Northwestern Medicine
Health and Wellness March 19, 2019
When a child receives care at Lurie Children’s at Northwestern Medicine Central DuPage Hospital, doctors and nurses play an important role – but so do registered dietitians.

“When I see a pediatric patient, my first concern is – can they eat? Then it’s – are they eating?” says Beth Gordon, MS, RD, LDN, a registered dietitian at Northwestern Medicine Central DuPage Hospital. “Many parents are extremely worried about their child not eating, so I offer a variety of ideas to fit in foods and fluids during the child’s illness.”

This March, Gordon and her colleagues tried a new idea to encourage pediatric patients at Central DuPage Hospital to eat healthy. Dietitians dressed up as fruits and vegetables – including an avocado, carrot, pineapple, chili pepper, peapod, strawberry and even a farmer. They hosted a “farm fun” themed party on the Pediatrics Unit with games, coloring activities, painting with vegetables and much more. The dietitians call themselves “The Produce Posse.”

“Every March, we do something special to celebrate National Nutrition Month, which focuses on promoting healthy eating and physical activity habits,” explains Laura Yudys, MS, RD, LDN, a manager and registered dietitian at Central DuPage Hospital. “This year, we wanted to do a fun, educational activity for our pediatric patients and their families. After all, who loves parties more than kids?”

The dietitians also went room-to-room in their costumes and met with pediatric patients and caregivers, answering any questions they have regarding nutrition and healthy eating habits – which can be tricky when a child is in the hospital.

“When kids don’t feel well, sometimes healthy eating needs to be put on the back burner and we’ll work on just getting them to eat in general,” says Gordon. “Once they feel better, then we can get back to healthier options.”
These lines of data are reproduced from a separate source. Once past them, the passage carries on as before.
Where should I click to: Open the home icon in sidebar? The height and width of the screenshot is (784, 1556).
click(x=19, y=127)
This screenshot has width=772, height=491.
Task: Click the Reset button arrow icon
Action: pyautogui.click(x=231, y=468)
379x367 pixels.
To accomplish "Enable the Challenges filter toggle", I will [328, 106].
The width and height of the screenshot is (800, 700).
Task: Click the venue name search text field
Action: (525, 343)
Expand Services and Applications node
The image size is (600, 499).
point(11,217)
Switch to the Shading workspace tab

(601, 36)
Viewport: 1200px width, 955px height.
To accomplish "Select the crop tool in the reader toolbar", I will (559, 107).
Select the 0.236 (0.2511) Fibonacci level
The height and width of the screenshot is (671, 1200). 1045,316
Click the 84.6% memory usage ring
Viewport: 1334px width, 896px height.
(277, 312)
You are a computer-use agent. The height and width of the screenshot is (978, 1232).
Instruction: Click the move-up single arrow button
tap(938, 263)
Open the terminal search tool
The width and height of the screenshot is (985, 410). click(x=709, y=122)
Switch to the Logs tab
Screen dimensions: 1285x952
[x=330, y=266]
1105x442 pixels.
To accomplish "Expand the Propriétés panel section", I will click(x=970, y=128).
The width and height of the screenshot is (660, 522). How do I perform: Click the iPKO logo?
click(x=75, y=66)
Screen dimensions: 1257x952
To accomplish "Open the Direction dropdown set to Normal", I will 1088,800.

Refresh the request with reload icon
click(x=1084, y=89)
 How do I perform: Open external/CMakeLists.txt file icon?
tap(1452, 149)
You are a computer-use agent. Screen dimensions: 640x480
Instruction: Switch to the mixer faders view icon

Gordon offers five helpful tips to fit in foods and fluids during a child’s illness:

  • Provide them with small, frequent meals and/or snacks – sometimes it’s easier for kids to eat snacks throughout the day

  • Make specialty-shaped foods (ex: Mickey Mouse pancakes)

  • Smoothies and ice cream shakes get both food and fluids in them at the same time

  • Popsicles and Italian ice offer a great alternative for fluids and are cold/soothing for kids who have fevers or sore throats

  • Purchase food from the child’s favorite restaurant as long as it works within safety policies and dietary restrictions

“It’s all about looking at the big picture and helping children maintain and thrive while ill,” adds Gordon. “Don’t get me wrong, I would love it if all kids could have a balanced diet of lean proteins, fruits, veggies and whole grains, but realistically that isn’t always the case when they’re sick.”

Registered Dietitian Nutritionist Day is also celebrated during March, recognizing registered dietitian nutritionists for their commitment to help people live healthy lives. Yudys tells her patients to try and remember the 90/10 rule – which is her take on moderation.

“About 90 percent of the time, eat in a way that nourishes your body and helps you maintain a healthy weight and prevent disease. The other 10 percent of the time, allow yourself the flexibility to enjoy foods that may not provide optimal nutritional value, but make you happy,” says Yudys. “We’re not asking our patients to be perfect, but we do want them to strive to improve and eat better.”